190 Visa: The 190 visa requires state or territory nomination as an additional step in the application process. Applicants need to be selected by a specific region before they can proceed with the visa application.

8. Visa Benefits:

189 Visa: Successful applicants for the 189 visa are granted permanent residency in Australia. They enjoy full work rights and have access to public services.

190 Visa: The benefits of the 190 visa are similar to the 189 visa. Applicants get permanent residency, full work rights, and access to public services.


So, have you decided between 189 VS 190 Visa. In conclusion, both the 189 and 190 visas offer pathways to permanent residency in Australia for skilled individuals. The choice between the two depends on personal preferences, career goals, and the willingness to comply with specific state requirements.

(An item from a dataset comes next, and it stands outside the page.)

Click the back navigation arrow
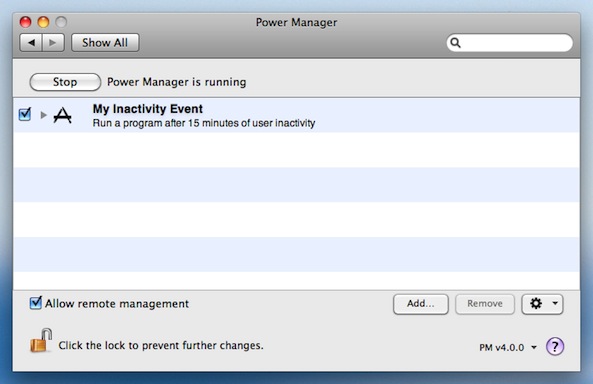The width and height of the screenshot is (593, 384). point(31,43)
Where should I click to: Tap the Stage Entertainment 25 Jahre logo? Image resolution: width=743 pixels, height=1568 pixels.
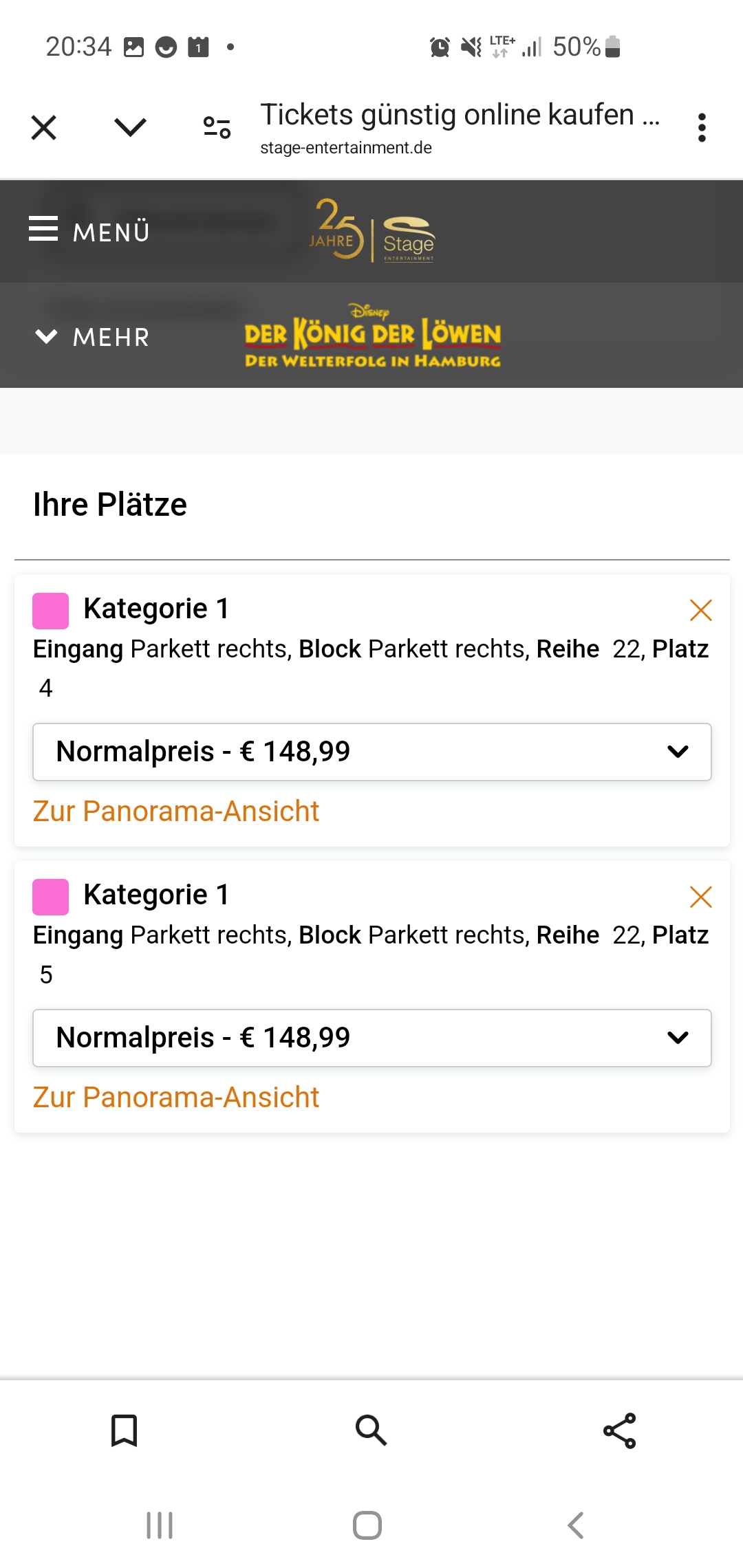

The 189 visa is suitable for those who prioritize independence and flexibility. On the other hand, the 190 visa is ideal for individuals willing to commit to a specific state. Australia’s diverse opportunities await skilled migrants, and a comprehensive understanding of the visa details is essential for a successful application.

How The Migration Can Help You?

The Migration is a 5-year-old platform designed to help countless individuals like you. We ensure that applicants are granted visas. Our experienced team sticks with you from the moment of initiating the application process till the visa grant, ensuring that you get to experience an effortless experience. If you want to proudly call Australia your sweet home, don’t hesitate to reach out to us. Book our consultation to gain Australian permanent residency.

Frequently Asked Questions:

Q1:Do both visas lead to permanent residency in Australia?

Yes, both the 189 and 190 visas grant permanent residency to visa holders.

Q2: Can I apply for a 190 visa if my occupation is not on the state’s list?

No, the 190 visa requires your occupation to be on the specific state’s list because this visa was made to address local skill shortages and economic needs.

Q3: Is the point system the same for both 189 VS 190 Visa?

Yes, the point-test system is applicable to both the 189 and 190 visas, with factors such as age, language proficiency, work experience, and education influencing the points allocation.

Q4: Can I include my family members in both the 189 and 190 visa applications?

Yes, both visas allow the inclusion of eligible family members in the application.